Let's say I have the following Excel file to be read:
What I want is a simple solution (preferrably one-line) that can read the excel so that the dates are converted to str (or at least int), and the blank values are to nan or nat or whatever can be detected by pd.isnull.
If I use df = pd.read_excel(file_path), what I get is
df
Out[8]:
001002.XY 600123.AB 123456.YZ 555555.GO
ipo_date 20100203.0 20150605 NaN 20090501.0
delist_date NaN 20170801 NaN NaN
So pandas recognised blank cells as NaN, which is fine, but the pet peeve is that all the other values are forced to float64, even if they are intended to be just str or ints. (edit: it seems that if a column, e.g. the column [1], has no nans, then the other values won't be forced to float. However, in my case most columns have delist_date blank, since most stocks have an ipo date but are not delisted yet.)
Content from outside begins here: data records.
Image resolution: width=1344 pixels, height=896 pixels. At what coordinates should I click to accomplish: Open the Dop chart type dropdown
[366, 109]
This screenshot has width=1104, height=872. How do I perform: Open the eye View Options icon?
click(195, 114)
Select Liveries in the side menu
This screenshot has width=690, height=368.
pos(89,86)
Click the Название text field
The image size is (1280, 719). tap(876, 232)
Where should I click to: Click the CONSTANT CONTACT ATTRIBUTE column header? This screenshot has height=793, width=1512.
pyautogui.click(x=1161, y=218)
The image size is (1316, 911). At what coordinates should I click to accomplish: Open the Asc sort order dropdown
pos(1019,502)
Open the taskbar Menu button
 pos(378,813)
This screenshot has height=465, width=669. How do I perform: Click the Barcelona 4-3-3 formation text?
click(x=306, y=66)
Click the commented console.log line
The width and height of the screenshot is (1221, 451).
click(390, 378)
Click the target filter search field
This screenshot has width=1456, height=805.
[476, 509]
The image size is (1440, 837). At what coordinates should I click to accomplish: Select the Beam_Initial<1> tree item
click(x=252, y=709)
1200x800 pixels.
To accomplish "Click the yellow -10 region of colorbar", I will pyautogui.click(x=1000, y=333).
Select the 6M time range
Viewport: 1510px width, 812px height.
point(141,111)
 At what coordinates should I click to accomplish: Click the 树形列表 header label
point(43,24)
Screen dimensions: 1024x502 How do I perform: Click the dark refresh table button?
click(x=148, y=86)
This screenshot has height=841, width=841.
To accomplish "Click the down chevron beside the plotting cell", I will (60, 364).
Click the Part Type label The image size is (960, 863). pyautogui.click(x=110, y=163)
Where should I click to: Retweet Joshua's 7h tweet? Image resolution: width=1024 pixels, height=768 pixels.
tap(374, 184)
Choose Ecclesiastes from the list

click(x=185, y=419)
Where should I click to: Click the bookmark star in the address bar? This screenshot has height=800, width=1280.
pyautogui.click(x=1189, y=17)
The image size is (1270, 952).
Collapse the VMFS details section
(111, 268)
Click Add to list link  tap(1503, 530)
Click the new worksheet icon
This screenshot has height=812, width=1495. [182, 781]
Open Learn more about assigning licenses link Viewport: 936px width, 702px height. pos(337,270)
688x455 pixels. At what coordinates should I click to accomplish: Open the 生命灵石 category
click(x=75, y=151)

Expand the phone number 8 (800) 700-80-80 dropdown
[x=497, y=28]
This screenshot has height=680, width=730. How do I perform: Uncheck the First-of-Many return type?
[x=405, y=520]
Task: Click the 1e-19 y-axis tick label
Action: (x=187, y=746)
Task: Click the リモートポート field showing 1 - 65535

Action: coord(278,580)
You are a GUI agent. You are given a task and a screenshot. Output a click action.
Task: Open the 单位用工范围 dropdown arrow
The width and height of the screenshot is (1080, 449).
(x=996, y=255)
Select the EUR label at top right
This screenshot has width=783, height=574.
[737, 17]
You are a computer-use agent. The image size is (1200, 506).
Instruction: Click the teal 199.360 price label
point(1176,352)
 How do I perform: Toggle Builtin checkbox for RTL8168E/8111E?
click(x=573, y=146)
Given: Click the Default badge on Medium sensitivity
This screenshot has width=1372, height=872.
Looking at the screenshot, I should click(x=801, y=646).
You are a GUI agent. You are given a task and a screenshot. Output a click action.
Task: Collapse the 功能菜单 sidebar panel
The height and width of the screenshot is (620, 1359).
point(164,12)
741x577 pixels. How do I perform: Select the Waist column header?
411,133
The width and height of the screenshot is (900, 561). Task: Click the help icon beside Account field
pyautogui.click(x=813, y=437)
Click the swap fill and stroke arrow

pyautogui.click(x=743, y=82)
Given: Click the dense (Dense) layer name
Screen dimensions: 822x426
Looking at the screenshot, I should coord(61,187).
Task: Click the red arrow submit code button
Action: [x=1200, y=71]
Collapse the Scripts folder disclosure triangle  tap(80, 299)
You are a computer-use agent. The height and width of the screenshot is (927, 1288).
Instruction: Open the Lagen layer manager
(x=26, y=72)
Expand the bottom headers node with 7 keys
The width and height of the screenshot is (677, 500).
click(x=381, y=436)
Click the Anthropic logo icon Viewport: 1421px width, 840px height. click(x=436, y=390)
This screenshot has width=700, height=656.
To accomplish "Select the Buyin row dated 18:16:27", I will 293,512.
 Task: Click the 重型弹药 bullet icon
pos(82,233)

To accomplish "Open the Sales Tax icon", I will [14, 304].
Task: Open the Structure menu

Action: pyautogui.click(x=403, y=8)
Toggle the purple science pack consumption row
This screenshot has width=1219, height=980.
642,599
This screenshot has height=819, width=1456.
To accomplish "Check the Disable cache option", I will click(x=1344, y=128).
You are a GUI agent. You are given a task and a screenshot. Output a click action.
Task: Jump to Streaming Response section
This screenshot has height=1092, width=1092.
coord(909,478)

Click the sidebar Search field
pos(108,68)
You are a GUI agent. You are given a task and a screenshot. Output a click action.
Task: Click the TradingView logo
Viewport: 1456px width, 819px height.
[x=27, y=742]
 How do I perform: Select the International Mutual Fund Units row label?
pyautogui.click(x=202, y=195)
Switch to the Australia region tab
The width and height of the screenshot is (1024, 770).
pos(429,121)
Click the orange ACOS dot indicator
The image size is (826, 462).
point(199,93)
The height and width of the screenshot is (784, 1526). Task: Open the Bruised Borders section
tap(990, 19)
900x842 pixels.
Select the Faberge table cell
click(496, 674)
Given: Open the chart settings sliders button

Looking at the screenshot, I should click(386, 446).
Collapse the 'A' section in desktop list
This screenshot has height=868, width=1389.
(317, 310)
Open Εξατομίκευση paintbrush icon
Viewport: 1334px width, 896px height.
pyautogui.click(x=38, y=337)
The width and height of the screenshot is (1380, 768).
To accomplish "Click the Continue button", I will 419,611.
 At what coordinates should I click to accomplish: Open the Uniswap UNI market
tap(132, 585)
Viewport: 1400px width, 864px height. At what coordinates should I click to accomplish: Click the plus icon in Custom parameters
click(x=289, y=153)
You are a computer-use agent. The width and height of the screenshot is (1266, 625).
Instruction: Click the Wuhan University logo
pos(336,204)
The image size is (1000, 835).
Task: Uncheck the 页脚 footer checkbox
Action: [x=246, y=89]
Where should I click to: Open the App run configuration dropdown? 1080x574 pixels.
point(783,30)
For what I know though, I tried the dtype=str keyword arg, and it gives me
df
Out[10]:
001002.XY 600123.AB 123456.YZ 555555.GO
ipo_date 20100203 20150605 nan 20090501
delist_date nan 20170801 nan nan
Looks good? True, the dates are now str, but one thing ridiculous is that the nans now become literal strings! E.g.
df.iloc[1, 0]
Out[12]:
'nan'
which would make me have to add something weird like df.replace later on.
I didn't try the converters because it would require specifying datatype column by column, and the actual excel file I'm working with is a very long spreadsheet (3k columns approx). I don't want to transpose the spreadsheet in excel itself either.
Could anybody help? Thanks in advance.